======== Фрагмент документа ========

В этой беседе меня особо заинтересовало то, что Гурджиев говорил о планетах, о Луне, как о живых существах, имеющих определенный возраст, определенный период жизни, возможности развития и перехода на другие планы бытия. Из его слов следовало, что Луна - вовсе не "мертвая планета", как принято считать, а наоборот, "новорожденная планета", находящаяся на начальных стадиях своего развития и еще не достигшая, - как он выразился, "степени разумности, какой обладает Земля".
- Но Луна растет и развивается, - заявил Гурджиев, - и когда-то, вероятно, достигнет того же уровня, что и Земля. Тогда около нее появится новая Луна, а Земля станет их Солнцем. Одно время Солнце было подобно Земле, а Земля походила на Луну. А еще раньше Солнце было похоже на Луну.
Эта идея сразу же привлекла мое внимание. Ничто не казалось мне более искусственным, ненадежным и догматичным, чем общепринятые теории происхождения планет и звездных систем, начиная с теории Канта-Лапласа и кончая самыми новыми гипотезами со всеми их добавлениями и вариантами.
"Широкая публика" признает эти теории, по крайней мере, самую последнюю из известных ей, полагая их научными и доказанными. На самом деле нет, конечно, ничего менее научного и менее доказанного, чем все эти теории. То, что система Гурджиева принимает совершенно другую, органическую теорию, исходящую из новых принципов и показывающую иной вселенский порядок, показалось мне очень интересным и важным.
- В каком отношении к разуму Солнца находится разум Земли? - спросил я.
- Разум Солнца божественен, - отвечал Гурджиев, - но и Земля может стать такой же; только это, разумеется, не гарантировано, и Земля может умереть, ничего не достигнув.
- От чего это зависит? - спросил я.
Ответ Гурджиева оказался довольно неясным.
- Существует определенный период, - сказал он, - для того, чтобы сделать известную попытку, некоторую вещь. Если к какому-то времени то, что должно быть сделано, не будет сделано, Земля может погибнуть, не достигнув того, что она могла бы достичь.
- А известен ли этот период? - опять спросил я.

======== Исходные данные ========

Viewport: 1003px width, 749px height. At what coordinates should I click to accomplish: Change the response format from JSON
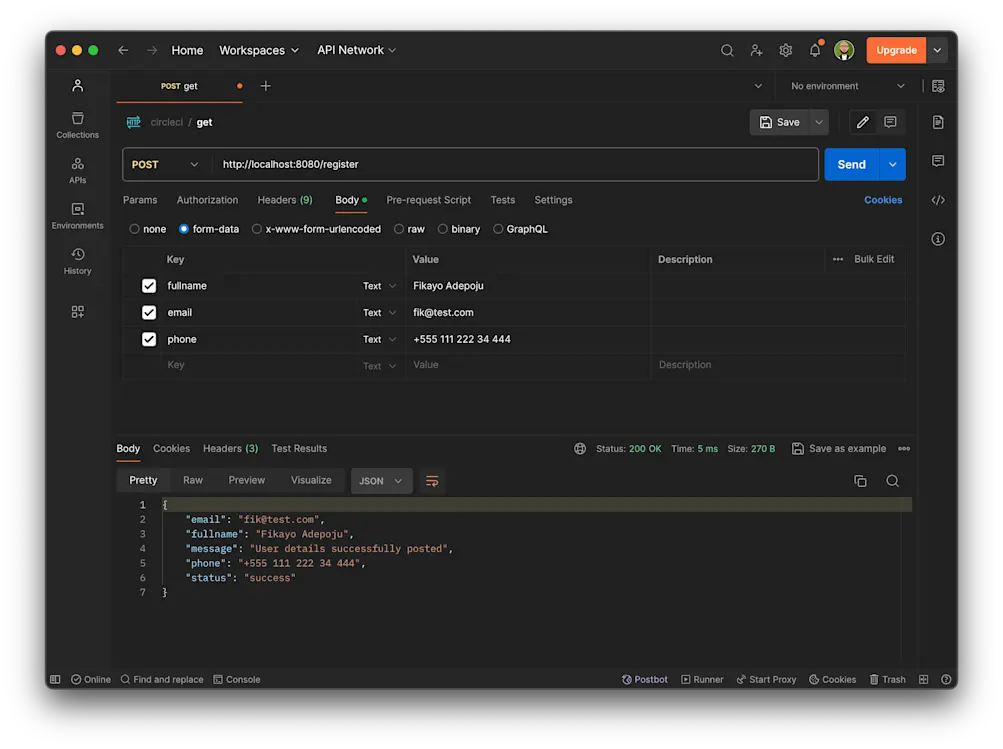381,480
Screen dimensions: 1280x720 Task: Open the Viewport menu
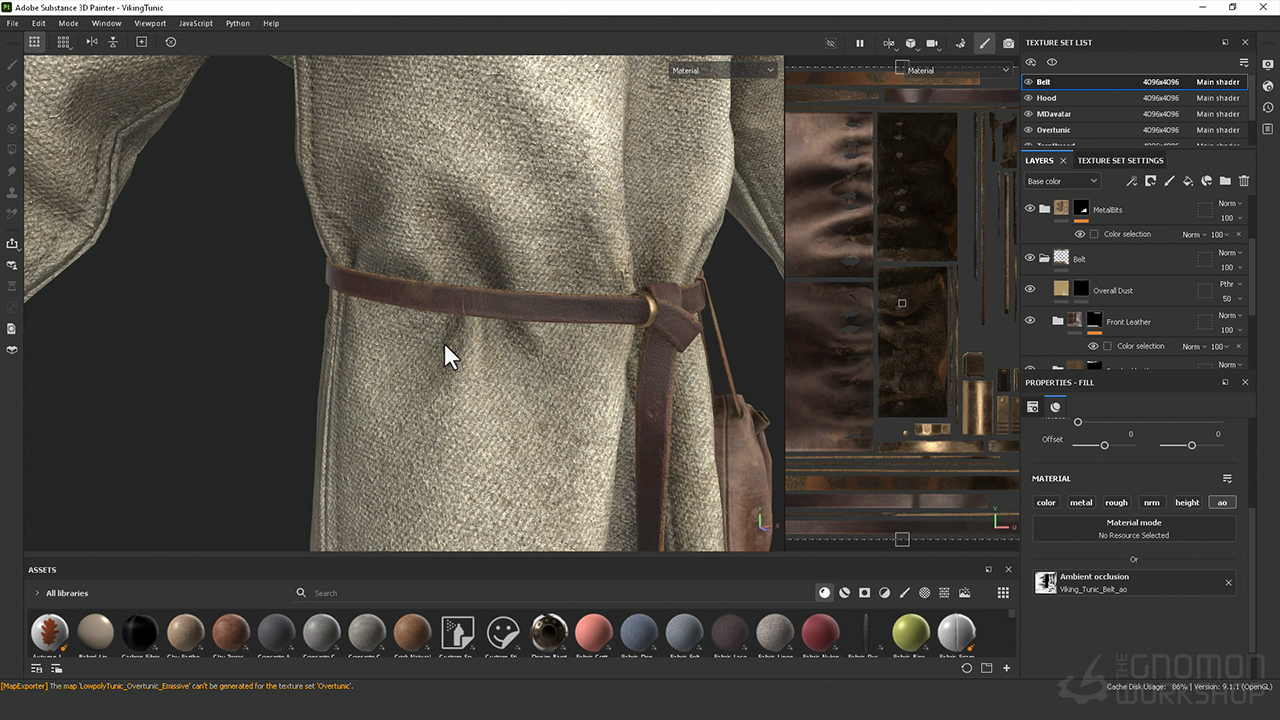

========

**Набор заданий**
1 > Выпишите все вопросы, которые во фрагменте о беседе с Гурджиевым о планетах задаются Гурджиеву.
2 > Подхватите рассказ о беседе с Гурджиевым о Луне и планетах и продолжите его после последней реплики.
Этот материал для работы не понадобится.

**Письменные ответы**
1 >
- В каком отношении к разуму Солнца находится разум Земли?
- От чего это зависит?
- А известен ли этот период?

2 >
- Известен, - ответил Гурджиев, - но людям знать его бесполезно. Это было бы даже хуже. Одни поверили бы, другие нет, третьи потребовали бы доказательств. Затем принялись бы разбивать друг другу головы. Ведь у людей все кончается этим.
В это же самое время в Москве у нас состоялось несколько интересных бесед об искусстве, связанных с повестью, которую читали на одном из первых вечеров, когда я познакомился с Гурджиевым.
"Вам пока неясно, - сказал как-то Гурджиев, - что люди, живущие на земле, могут принадлежать к весьма различным уровням, хотя внешне они выглядят очень похожими друг на друга. Совершенно так же, как существуют разные уровни людей, есть и разные уровни в искусстве. Но сейчас вы не понимаете, что разница между этими уровнями гораздо больше, нежели вы можете предположить. Вы ставите разные вещи на один уровень, близко друг к другу, и думаете, что эти разные уровни вам доступны.
"Я не называю искусством все то, что вы так называете; это всего-навсего механическое воспроизведение, подражание природе или другим людям, или фантазирование, оригинальничанье. Подлинное искусство - нечто совсем другое. Среди произведений искусства, особенно древнего, вы встречаетесь со многими вещами, которые невозможно объяснить, в которых содержится что-то такое, чего лишены современные произведения искусства. Но поскольку вы не понимаете, в чем именно заключается разница, вы вскоре забываете о ней и продолжаете принимать все искусство за один и тот же вид.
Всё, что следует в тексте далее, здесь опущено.